Outside of Valencia, this small village known as Bunol hosts something equivalent to Glastonbury, minus the music and, instead of mud, everyone is flinging tomato-bits. La Tomatina is otherwise known to the English-speakers of the world as “The Giant Tomato Throwing Festival in Spain.”
It’s hard to say how the festival actually began, some believe it began with one year of a horrible tomato harvest that turned into an actual pity parade that escalated into a food fight Other stories link the festival to something similar to the Boston Tea Party, in which the laborers chucked the tomatoes right back at the landowners.
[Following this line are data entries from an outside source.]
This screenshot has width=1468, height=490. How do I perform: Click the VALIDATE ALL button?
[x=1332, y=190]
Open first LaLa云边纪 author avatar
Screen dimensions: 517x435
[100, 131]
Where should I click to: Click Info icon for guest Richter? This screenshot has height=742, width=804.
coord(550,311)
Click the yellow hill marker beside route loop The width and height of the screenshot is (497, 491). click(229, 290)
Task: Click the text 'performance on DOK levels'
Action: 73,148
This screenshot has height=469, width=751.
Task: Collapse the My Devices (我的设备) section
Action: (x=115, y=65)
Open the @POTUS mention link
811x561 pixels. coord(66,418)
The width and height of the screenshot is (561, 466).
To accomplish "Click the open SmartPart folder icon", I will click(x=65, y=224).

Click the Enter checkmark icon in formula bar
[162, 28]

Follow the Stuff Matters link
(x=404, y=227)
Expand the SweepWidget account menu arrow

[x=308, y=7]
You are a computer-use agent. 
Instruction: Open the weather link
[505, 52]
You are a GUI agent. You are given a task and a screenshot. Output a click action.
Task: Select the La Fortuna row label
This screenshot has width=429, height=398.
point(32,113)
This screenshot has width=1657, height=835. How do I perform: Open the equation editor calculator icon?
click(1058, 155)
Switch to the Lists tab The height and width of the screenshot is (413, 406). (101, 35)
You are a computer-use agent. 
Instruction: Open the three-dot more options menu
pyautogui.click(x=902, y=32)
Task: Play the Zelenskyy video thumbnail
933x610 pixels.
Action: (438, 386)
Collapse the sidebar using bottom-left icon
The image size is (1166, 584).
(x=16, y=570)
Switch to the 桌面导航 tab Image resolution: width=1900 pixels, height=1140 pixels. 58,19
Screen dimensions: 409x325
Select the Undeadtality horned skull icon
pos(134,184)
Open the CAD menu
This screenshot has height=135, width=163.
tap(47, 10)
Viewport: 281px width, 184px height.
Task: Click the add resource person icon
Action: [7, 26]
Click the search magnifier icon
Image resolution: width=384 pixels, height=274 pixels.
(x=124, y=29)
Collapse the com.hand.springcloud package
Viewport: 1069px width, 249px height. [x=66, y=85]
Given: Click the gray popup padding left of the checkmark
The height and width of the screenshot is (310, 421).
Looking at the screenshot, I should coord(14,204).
Whatever its origions, the festival was outlawed under Franco rule, since it had no religious function, but returned in the 70’s and has now grown into a complete chaos.
Picture 50,000 kilos of tomatoes, brought through the small streets by huge trucks. Did I mention the 40 or 50 THOUSAND people who begin crowding these narrow streets hours before the tomatoes even arrive? Most locals observe the tomato fanatics from their fourth and fifth floor balconies, armed with garden hoses and buckets to help those in the streets cope with the heat. All of the shop windows and doors are boarded up like they evacuated for a hurricane.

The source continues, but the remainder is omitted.